• **ASSIGNED TASK 1**:
Extract from the passage on the leaked Swiss intelligence report the portion starting with "Calmy-Rey said the" and going on through "CIA prison affair.", copied word for word.
• **ASSIGNED TASK 2**:
Continue the news report on Calmy-Rey and the leaked CIA prison document from the point where it stops.

• **PASSAGE**:
BEGIN
Foreign Minister Micheline Calmy-Rey told the NZZ am Sonntag newspaper that the information contained in a secret document published last week by the tabloid SonntagsBlick was not spectacular.

The document was a leaked report about an Egyptian fax – intercepted by the Swiss intelligence services – which claimed the Americans were operating a secret prison in Romania to interrogate suspected terrorists.

The Egyptians also allegedly had proof of detention centres in other parts of eastern Europe.

Calmy-Rey said the report showed that the secret services had informed the authorities correctly. For the foreign minister, the real problem was that the document had been made public and that the leak had damaged the Swiss government’s credibility.

The foreign ministry has spent the last week carrying out damage control, patching up its relationships with Romania, Bulgaria, Ukraine, Kosovo and the former Yugoslav republic of Macedonia. These countries and regions were all specifically named in the fax.

“The countries whose names were revealed weren’t particularly happy,” Calmy-Rey told the Matin Dimanche newspaper.

Accusations

She also defended the government against accusations that it had remained too passive in the CIA prison affair.
END
• **DATA EXTRACT**:
BEGIN
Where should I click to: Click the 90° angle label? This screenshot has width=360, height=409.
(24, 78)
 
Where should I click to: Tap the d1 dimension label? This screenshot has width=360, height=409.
END
• **REPLY 1**:
Calmy-Rey said the report showed that the secret services had informed the authorities correctly. For the foreign minister, the real problem was that the document had been made public and that the leak had damaged the Swiss government’s credibility.

The foreign ministry has spent the last week carrying out damage control, patching up its relationships with Romania, Bulgaria, Ukraine, Kosovo and the former Yugoslav republic of Macedonia. These countries and regions were all specifically named in the fax.

“The countries whose names were revealed weren’t particularly happy,” Calmy-Rey told the Matin Dimanche newspaper.

Accusations

She also defended the government against accusations that it had remained too passive in the CIA prison affair.

• **REPLY 2**:
On Friday, the Swiss parliamentarian heading a European investigation into the alleged CIA prisons, Dick Marty, said United States anti-terror policies contravened human rights law. He claimed that Switzerland and other European nations were not doing enough to condemn such policies.

Marty said that European governments had been “complicit” in the CIA’s alleged activities. “What was shocking was the passivity with which we all, in Europe, have welcomed these things,” he added.

But Calmy-Rey said there was still no proof of the existence of the prisons.

“[Given the situation,] we have done all we can,” she said.

The Swiss authorities have demanded explanations from the Americans, according to Calmy-Rey, who added that Switzerland had repeated its request a number of times in no uncertain fashion and would continue to do so.

Holy See

The Swiss finance minister, Hans-Rudolf Merz, and the interior minister, Pascal Couchepin, took time out on Saturday to react to the comments made by their Radical Party colleague Marty.

For Couchepin, the government must maintain good relations with other countries, including the US.

“I don’t think Switzerland should be the moral guardian of the world,” he told Swiss public radio. “Switzerland defends moral principles, but we aren’t the Holy See for human rights.”

Merz said the government could not speak out in the way that Marty had done since it did not have enough facts available.

The results of a poll published on Sunday by the SonntagsBlick show that three out of four Swiss believe that the government should make a formal protest to the US authorities about the alleged CIA prisons.

Only 20 per cent of those surveyed agree with the government’s position so far.

Two-thirds of those polled believe that the authorities should have passed on any secret information they had to Marty.

Nearly 85 per cent said they reject the use of torture in the fight against terrorism.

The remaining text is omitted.